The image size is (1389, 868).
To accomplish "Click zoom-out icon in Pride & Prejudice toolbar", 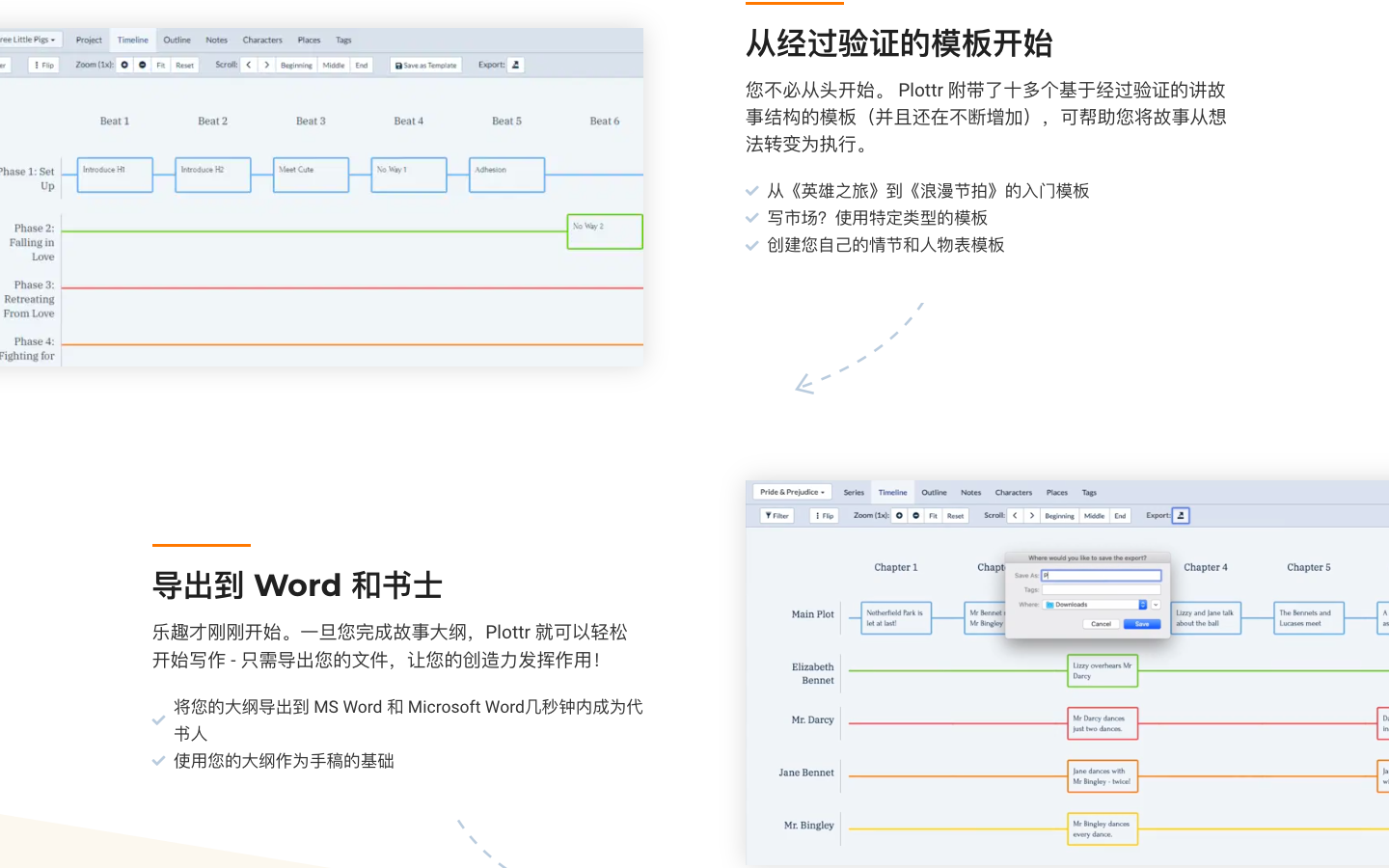I will coord(916,516).
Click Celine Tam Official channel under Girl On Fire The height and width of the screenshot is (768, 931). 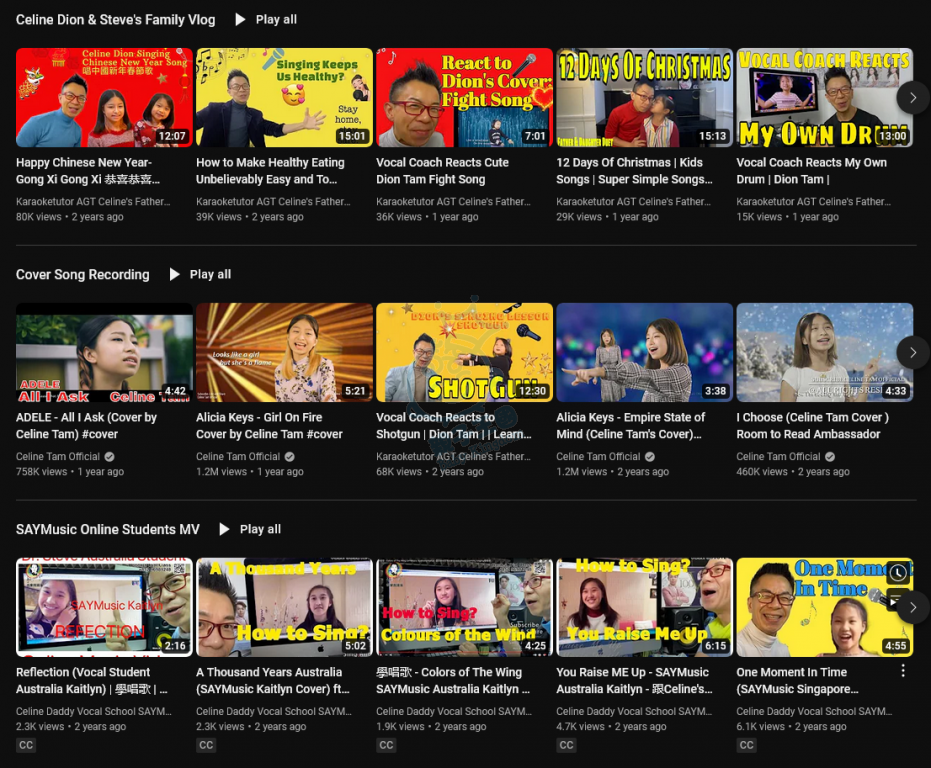(x=238, y=457)

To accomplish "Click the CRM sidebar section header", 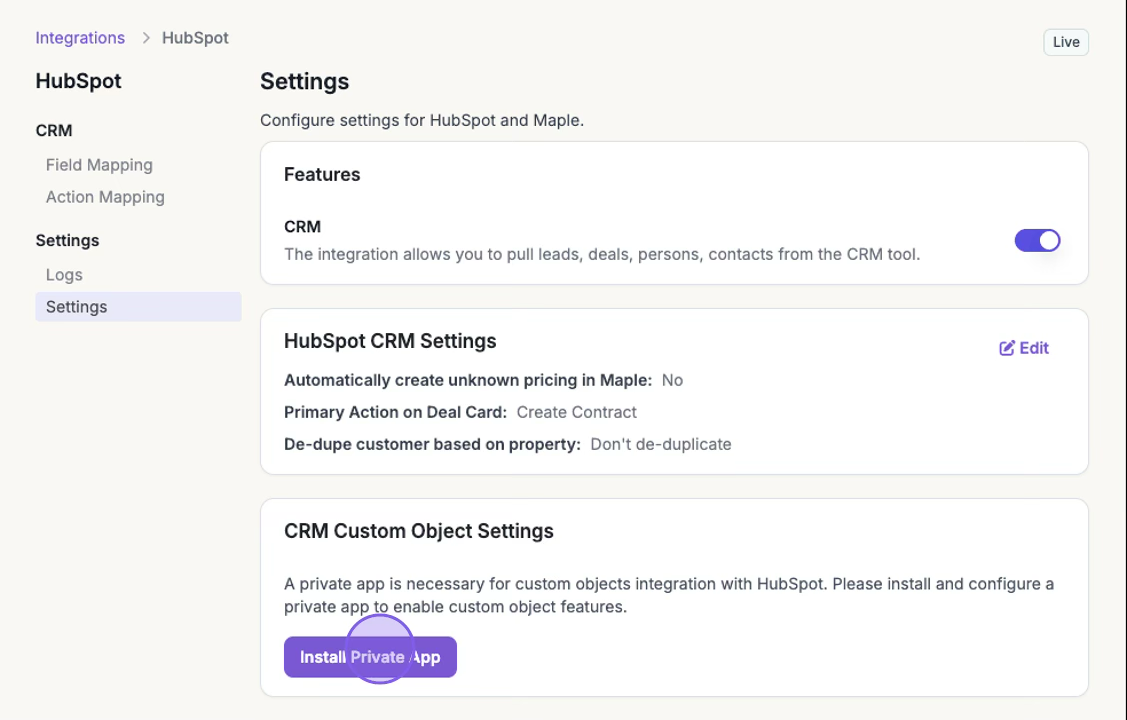I will point(54,130).
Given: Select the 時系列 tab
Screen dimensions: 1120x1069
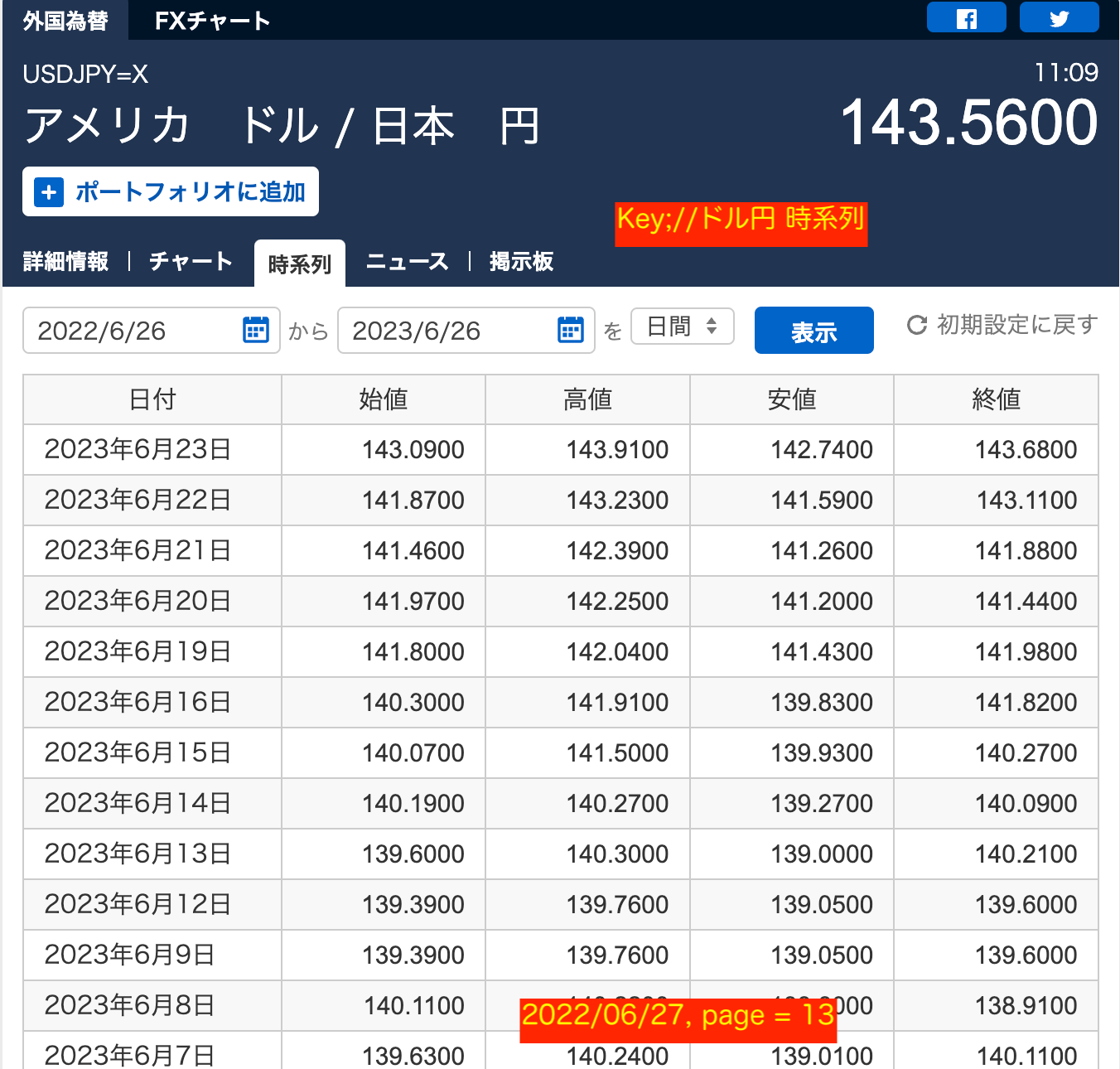Looking at the screenshot, I should (299, 263).
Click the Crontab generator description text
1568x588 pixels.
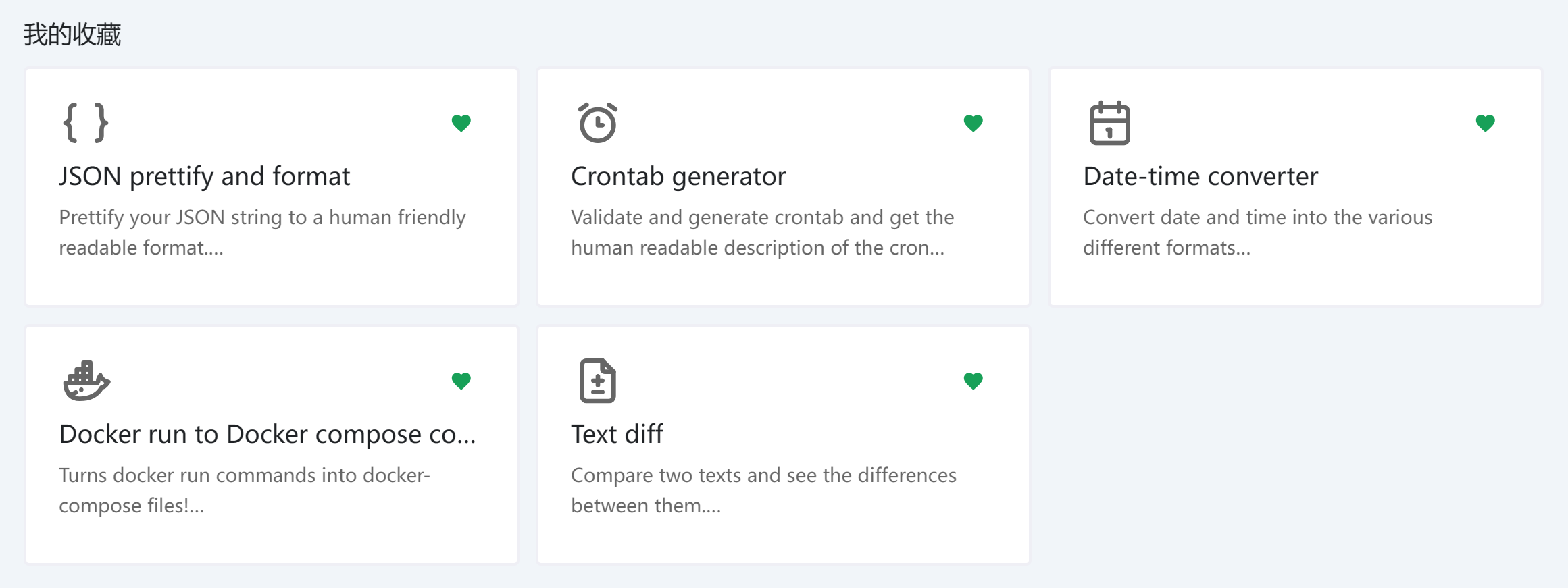pos(762,232)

****

= The problem =
Set down exactly, and only, the lines from the one holding "Screen dimensions: 1120x1069" to the end of the records above, leaving every picture out.

= Task response =
Screen dimensions: 1120x1069
Looking at the screenshot, I should (299, 263).
Click the Crontab generator description text
1568x588 pixels.
pos(762,232)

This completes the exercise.